Mais on n'apprend pas à la connaître si l'on reste avec les simples concepts abstraits ou les lois de la nature. Il faut pénétrer dans la réalité, fusionner avec elle. Il ne faut pas avoir peur d'être proche de la réalité mais, grâce au développement intérieur, aller si loin que l'on puisse se tenir en elle sans être consumé par elle, sans être brûlé par elle, sans être étouffé par elle, mais plutôt, bien que se tenant en elle, bien que n'ayant pas la distance de l'intellectuel, on puisse saisir la réalité des choses. Ainsi, dans mon livre « L’initiation », je décris le développement intérieur de l'homme vers la connaissance spirituelle de façon qu’il soit immergé dans la réalité ; il doit conduire cette immersion de manière à atteindre ainsi des connaissances qui n'ont cependant pas la distance de l'intellectuel, mais qui sont saturées de la réalité elle-même ; il peut donc s'immerger dans cette réalité.

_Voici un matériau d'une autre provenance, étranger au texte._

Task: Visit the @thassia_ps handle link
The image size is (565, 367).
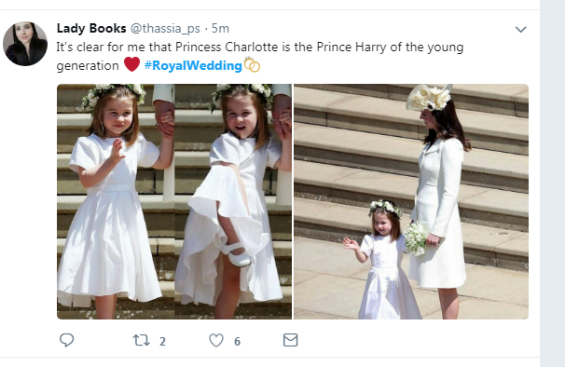Action: [x=165, y=28]
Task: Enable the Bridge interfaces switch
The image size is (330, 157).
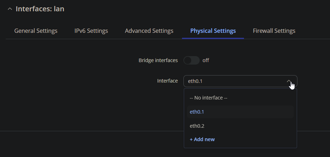Action: pyautogui.click(x=192, y=60)
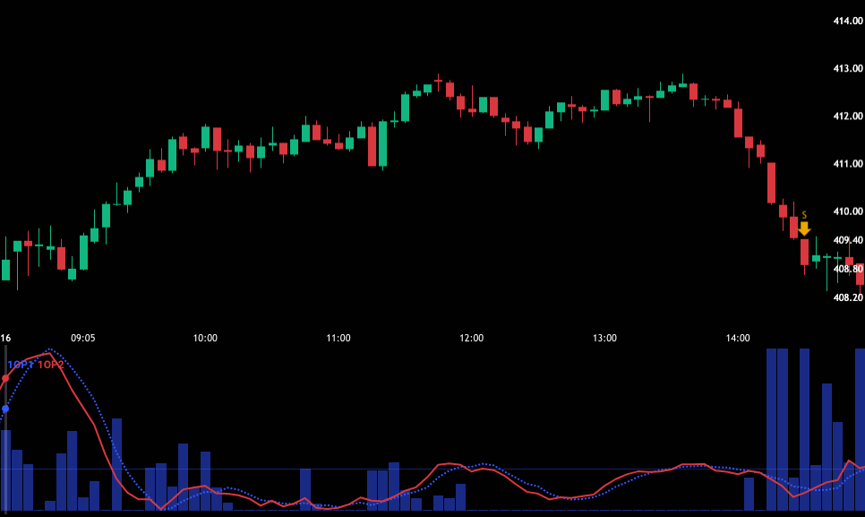Click the 12:00 time axis label
Image resolution: width=865 pixels, height=517 pixels.
click(x=471, y=338)
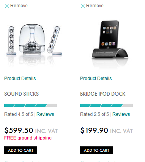The height and width of the screenshot is (162, 145).
Task: Add Sound Sticks to cart
Action: click(x=20, y=150)
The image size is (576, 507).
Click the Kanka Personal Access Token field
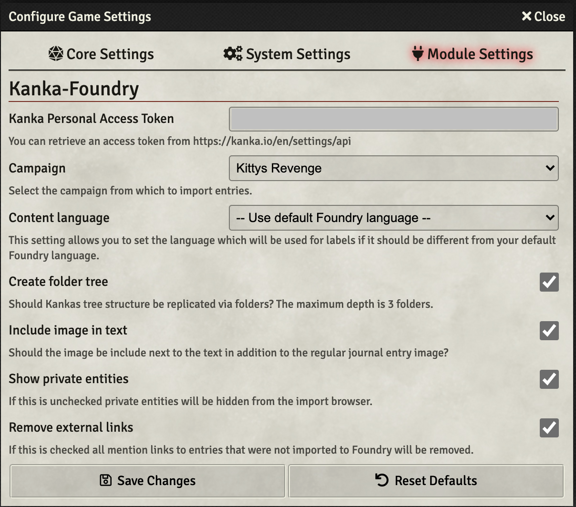pyautogui.click(x=394, y=119)
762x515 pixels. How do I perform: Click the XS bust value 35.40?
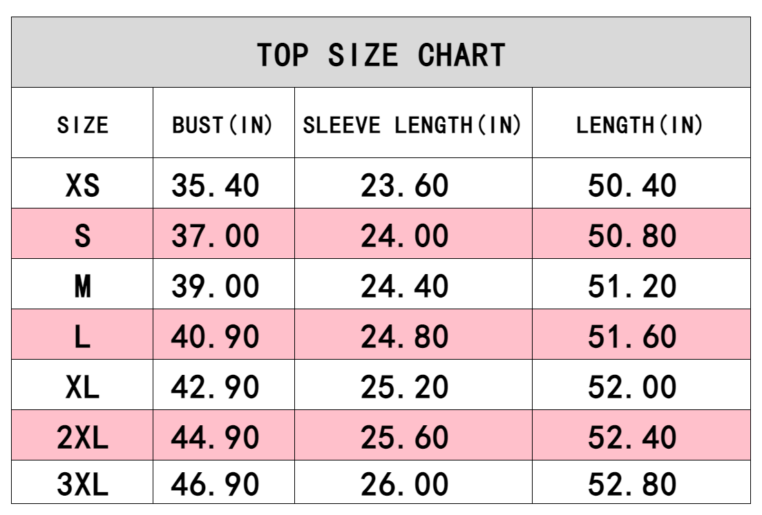tap(216, 185)
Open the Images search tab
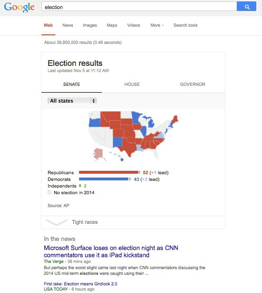 90,25
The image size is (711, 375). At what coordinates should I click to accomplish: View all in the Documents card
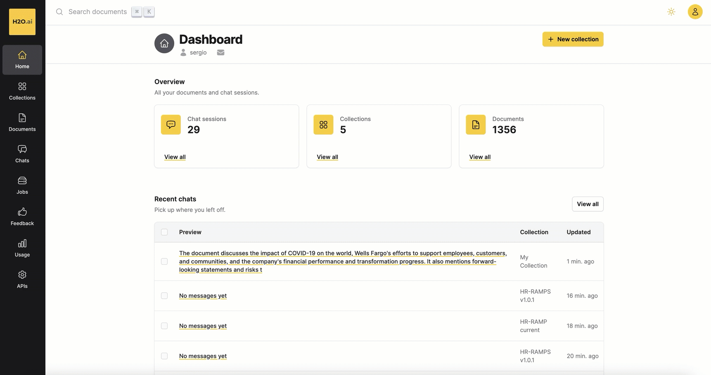[480, 157]
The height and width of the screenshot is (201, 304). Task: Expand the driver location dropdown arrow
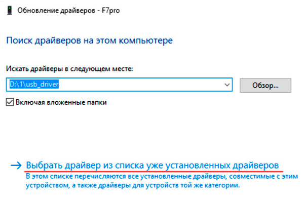point(227,85)
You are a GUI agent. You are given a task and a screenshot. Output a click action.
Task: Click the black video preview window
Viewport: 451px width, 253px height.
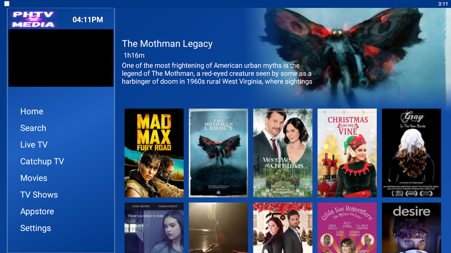click(x=61, y=58)
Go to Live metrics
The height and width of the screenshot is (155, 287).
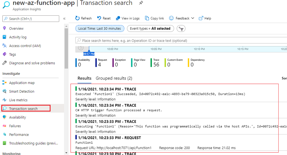tap(18, 100)
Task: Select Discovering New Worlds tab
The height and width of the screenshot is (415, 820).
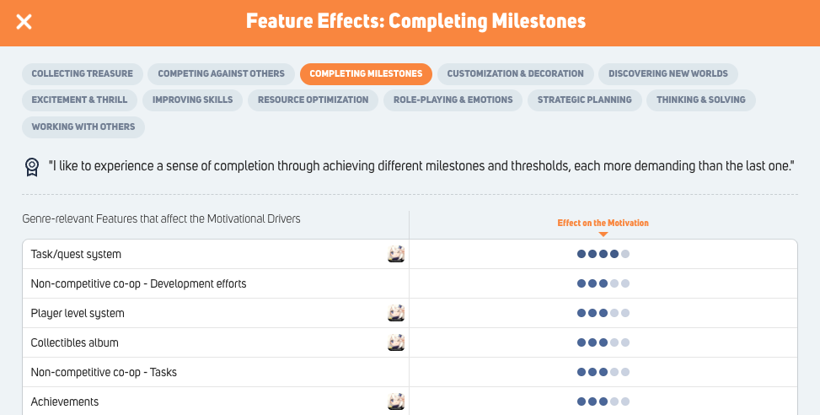Action: click(667, 73)
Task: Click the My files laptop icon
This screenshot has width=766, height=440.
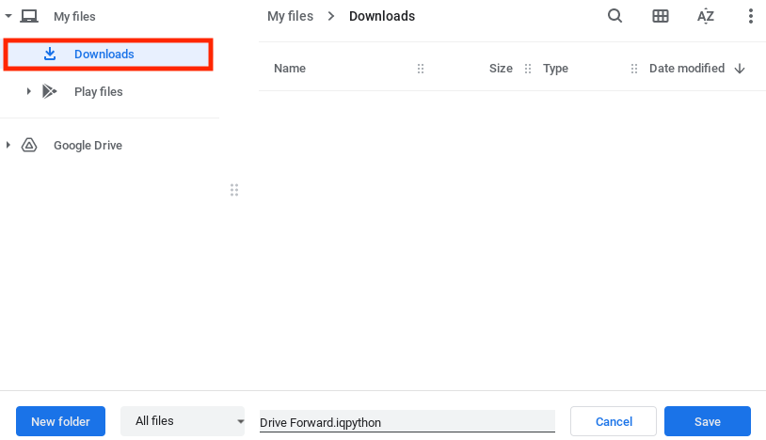Action: 29,16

Et c'est ce que vous trouverez comme caractéristique fondamentale de la science de l’esprit dont il est question ici : elle est capable de plonger dans la réalité, elle ne parle pas seulement d'un esprit abstrait, mais elle parle de l'esprit concret qui vit dans l'environnement humain de la même manière que les choses du monde sensible vivent dans l'environnement humain.

Des considérations abstraites, voilà les résultats de la vie moderne de l’esprit. Si vous prenez n’importe quelle chose qui ne soit ni une considération purement scientifique, ni une considération purement philosophique, vous verrez à quel point ces conceptions de la vie sont éloignées de la vie réelle, de la connaissance réelle des choses. Par exemple, lisez quelque chose sur la volonté dans la psychologie d’aujourd'hui : en psychologie ou dans les études sur l'âme, on ne va guère plus loin, aujourd'hui, que ce qu'on pourrait appeler un simple sens littéral. Les personnes qui s’adonnent à de telles considérations n'ont pas dans leurs idées le pouvoir de pénétrer réellement l'essence même de la nature. Ils ont la matière extérieure à côté d'eux, car ils ne peuvent pas y plonger avec l'esprit. Laissez-moi vous donner un exemple.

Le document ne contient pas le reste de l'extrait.